The schematic of E. coli DNA sensing mechanism.
As discussed above, the proposed biosensors operate through the hybridization of E. coli DNA with the NH2-probe immobilized on functionalized rGO, as illustrated in Fig. 5. The nanoscale properties of rGO, including a high surface-area-to-volume ratio and excellent dispersibility, facilitate the effective presentation of carboxylic (-COOH) and hydroxyl (-OH) groups. In our protocol, the immobilization of the NH2-modified probe onto rGO is primarily governed by optimized non-covalent interactions, such as hydrogen bonding, electrostatic attraction, and π–π stacking, rather than actual covalent peptide bond formation, since no EDC/NHS activation was used. This approach results in a stable and reliable sensing interface.

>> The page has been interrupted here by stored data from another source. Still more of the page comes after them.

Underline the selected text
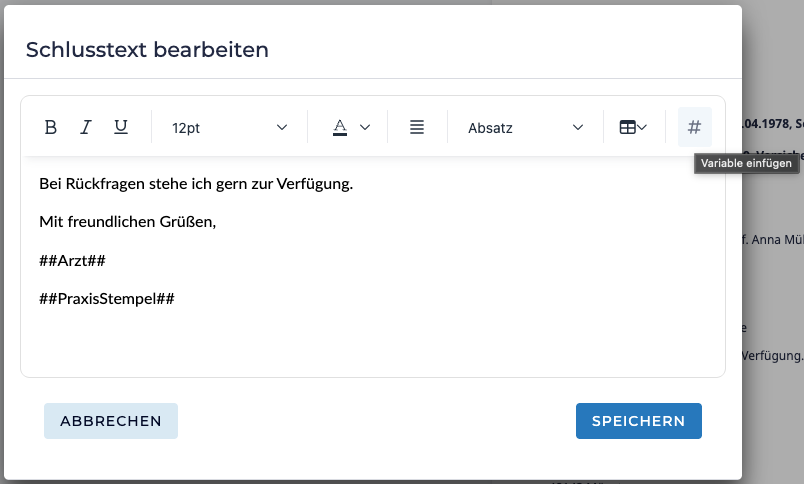The image size is (804, 484). (121, 127)
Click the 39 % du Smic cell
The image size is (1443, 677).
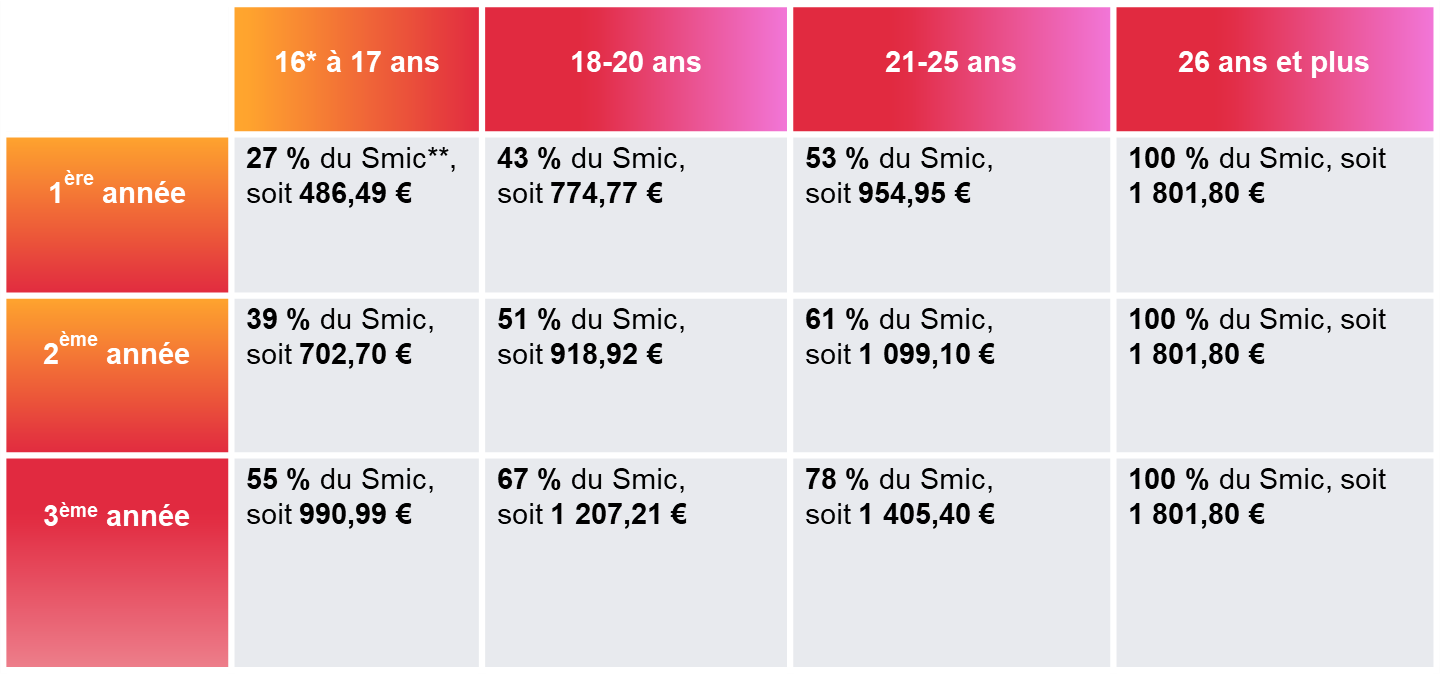(x=357, y=375)
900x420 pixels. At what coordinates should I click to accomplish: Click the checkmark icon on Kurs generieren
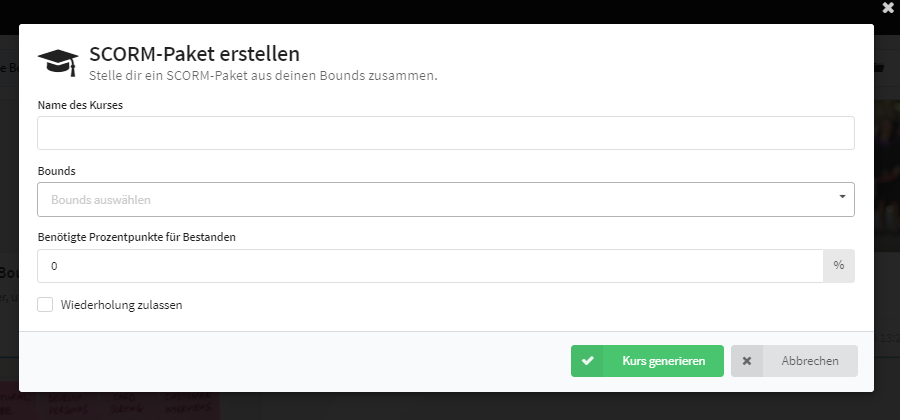click(x=587, y=361)
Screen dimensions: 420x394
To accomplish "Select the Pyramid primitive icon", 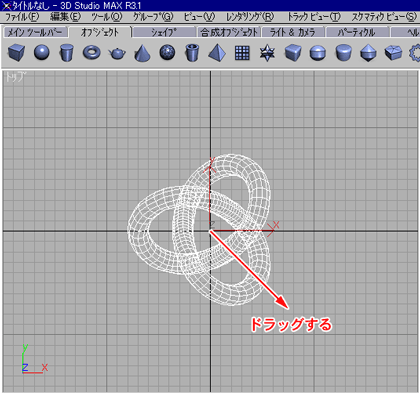I will tap(217, 53).
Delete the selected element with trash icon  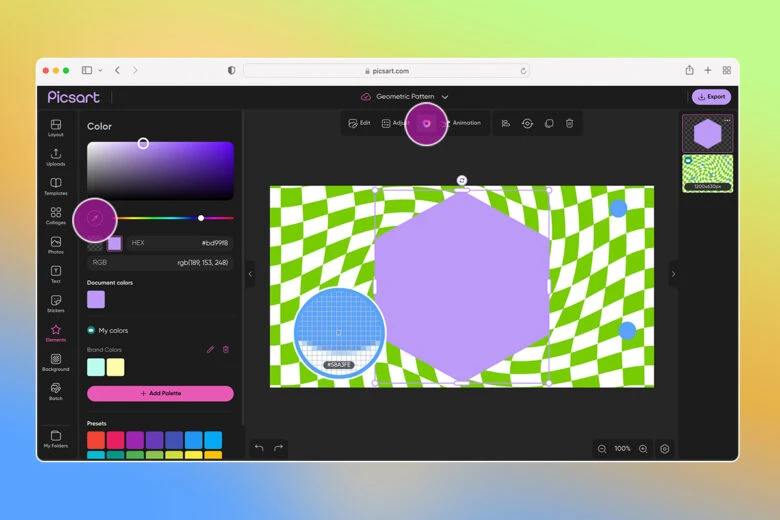pos(569,123)
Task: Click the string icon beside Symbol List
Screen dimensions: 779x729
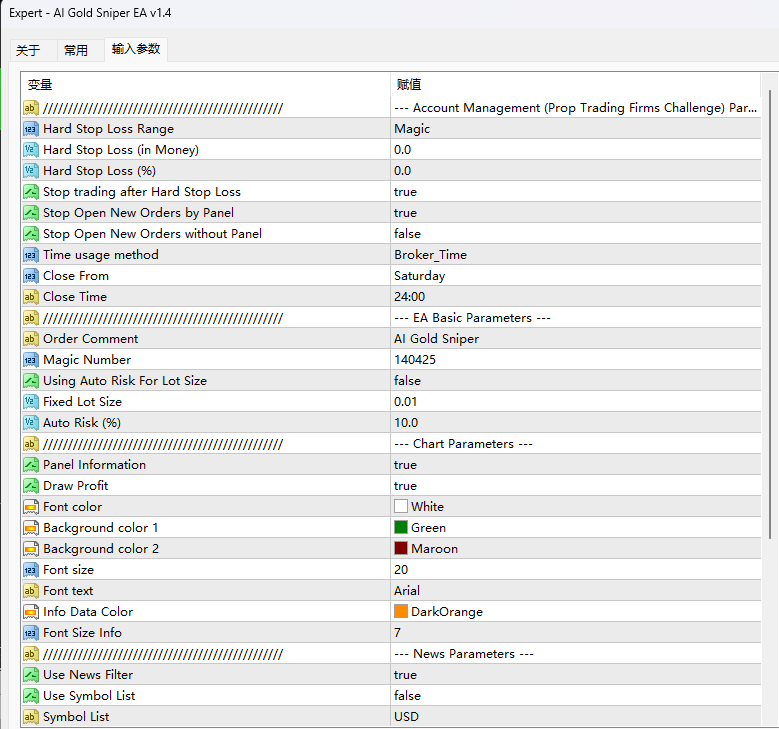Action: click(x=30, y=717)
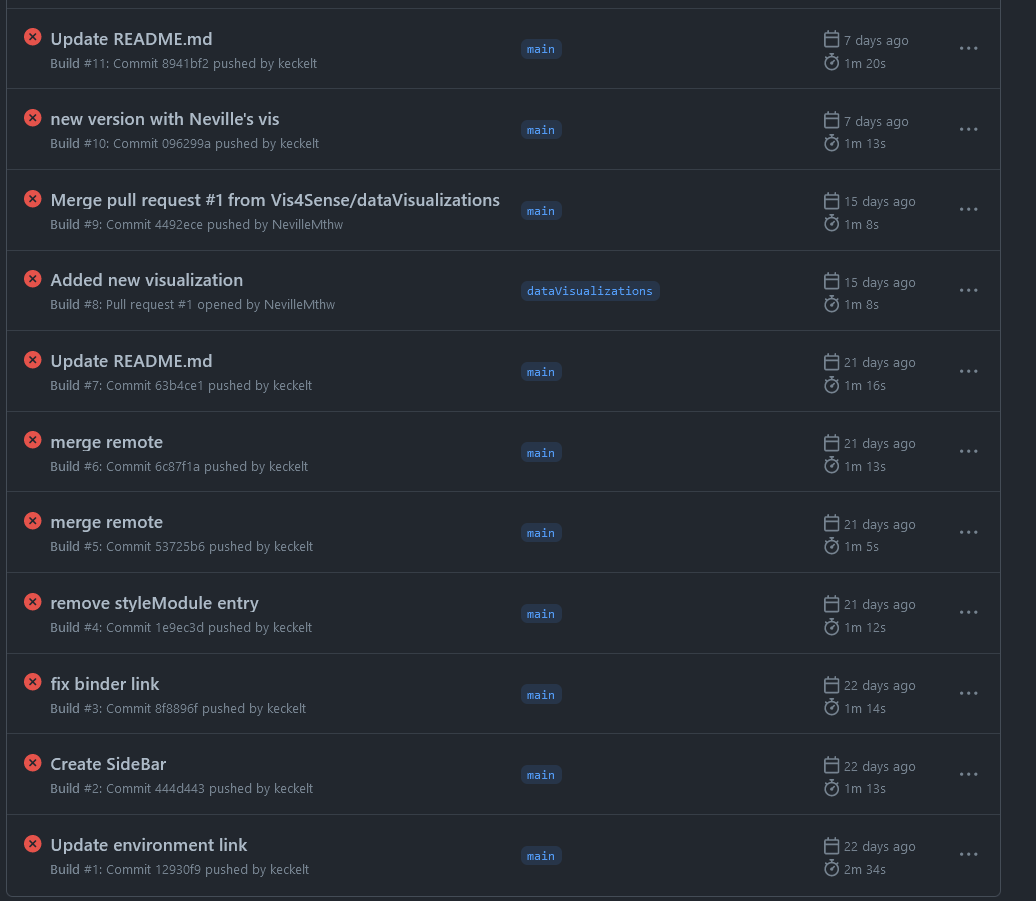Click the 'dataVisualizations' branch tag
Screen dimensions: 1036x901
[590, 290]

After five minutes of incubation to ensure complete probe binding, the rGO-probe complex was introduced to a sample containing either complementary DNA (full-length extracted or short synthetic sequence matching the probe) or non-complementary DNA (mismatching the probe). Hybridization events between the DNA and the probe were monitored using UV-Vis spectroscopy at 273 nm. Although hybridization occurs exclusively at the 21-nucleotide probe region, both full-length E. coli DNA and synthetic short DNA targets triggered similar physicochemical changes at the sensor interface. In the presence of complementary DNA, specific hybridization with the immobilized probe formed double-stranded DNA (dsDNA), significantly altering local molecular properties. Single-stranded DNA exhibits exposed bases and a flexible structure, resulting in a lower local dielectric constant. Upon hybridization, complementary base pairing yields a rigid, ordered double helix that reorganizes the surrounding hydration shell and increases the dielectric constant55. The alteration in dielectric properties modifies the electronic environment around the nucleobases, particularly affecting their π–π* electronic transitions responsible for UV absorption. The dsDNA structure also enhances base stacking interactions, further modulating absorbance properties. This change influences the optical properties, particularly the absorbance at 273 nm, where DNA bases strongly absorb. Nearly identical sensor responses to both synthetic short and full-length DNA targets indicate that the absorbance signal is predominantly governed by the local hybridization event rather than the overall DNA strand length. The absorbance intensity scaled proportionally with the concentration of complementary DNA. In contrast, exposure to non-complementary DNA resulted in negligible absorbance changes, as no hybridization occurred. This differential response enables the biosensor to discriminate between matching and non-matching DNA sequences with high specificity, as discussed in the following subsection.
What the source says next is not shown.